AVAILABLE RECORDS start

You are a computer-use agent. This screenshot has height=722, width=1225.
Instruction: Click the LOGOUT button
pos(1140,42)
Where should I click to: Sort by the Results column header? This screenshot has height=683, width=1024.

AVAILABLE RECORDS end
AVAILABLE RECORDS start

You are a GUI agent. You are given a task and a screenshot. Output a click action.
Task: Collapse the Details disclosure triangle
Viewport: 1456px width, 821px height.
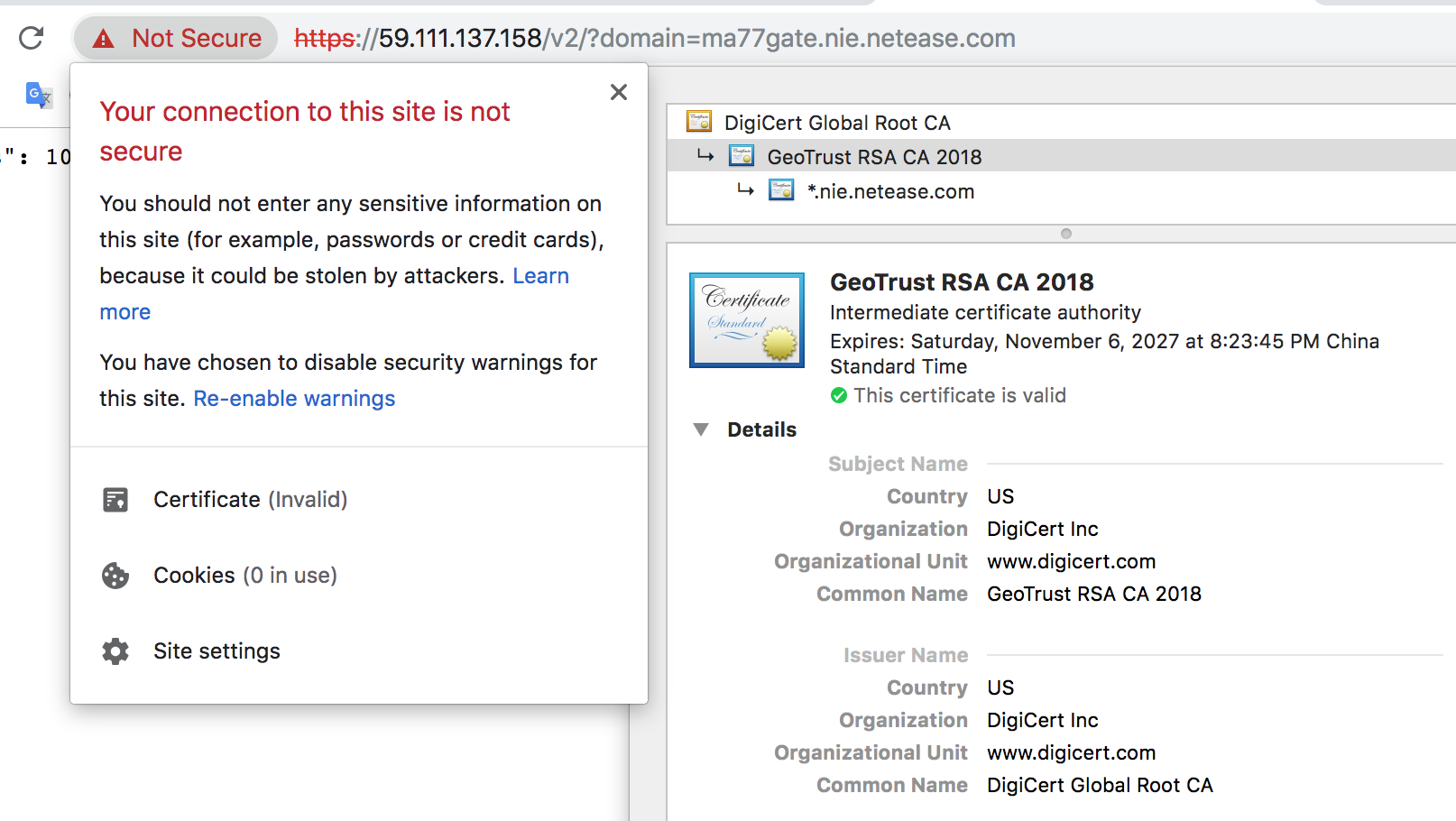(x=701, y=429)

AVAILABLE RECORDS end

### [GIVEN PROBLEM]
Transcribe the items beginning with the line containing "You are a GUI" and ending with the line containing "(x=701, y=429)", both lines included, and omit the pictures.

### [OUTPUT BELOW]
You are a GUI agent. You are given a task and a screenshot. Output a click action.
Task: Collapse the Details disclosure triangle
Viewport: 1456px width, 821px height.
(x=701, y=429)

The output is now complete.